RESULTS: There were 11522 ambulatory (PVI 63%, LEB 37%), 4443 ambulatory with assistance (PVI 67%, LEB 33%), and 1732 non-ambulatory (PVI 77%, LEB 23%) patients with CLI treated (P<.001 across ambulatory status groups). Perioperative mortality for ambulatory patients was PVI 1.5% and LEB 1.7% (P = .46), ambulatory with assistance was PVI 3.0% and LEB 3.1% (P = .87), and non-ambulatory was PVI 4.7% and LEB 4.9% (P = .92), (P < .001 across ambulatory status groups). Worsening status was associated with higher perioperative complications with PVI and LEB. Multivariable analysis showed that ambulatory with assist and non-ambulatory patients had a higher risk for mortality compared to ambulatory patients. When comparing PVI to LEB by ambulatory status, ambulatory patients had no differences in perioperative survival, long-term survival, or major amputation at one year comparing treatment type. For ambulatory with assistance patients, LEB had a higher odds of perioperative mortality (OR 1.75, 95% CI 1.1-2.77, P = .017), but no differences in long-term survival or major amputation. Non-ambulatory patients did not show any differences between LEB and PVI in outcomes.

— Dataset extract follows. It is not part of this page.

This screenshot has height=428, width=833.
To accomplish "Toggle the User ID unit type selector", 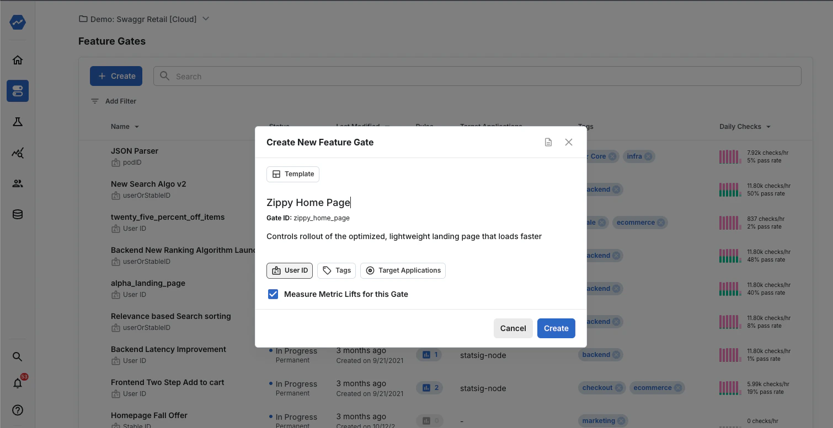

CONCLUSIONS: As ambulatory status declines perioperative morbidity and mortality increase. Impaired ambulatory patients are more likely to receive PVI than LEB for the treatment of CLI, although even among non-ambulatory patients there are still a significant number who receive LEB. For ambulatory and non-ambulatory patients, PVI and LEB showed no differences in perioperative outcomes, long-term survival, or major amputation at one year. However, for ambulatory with assistance patients, perioperative survival appears to be better for PVI than for LEB.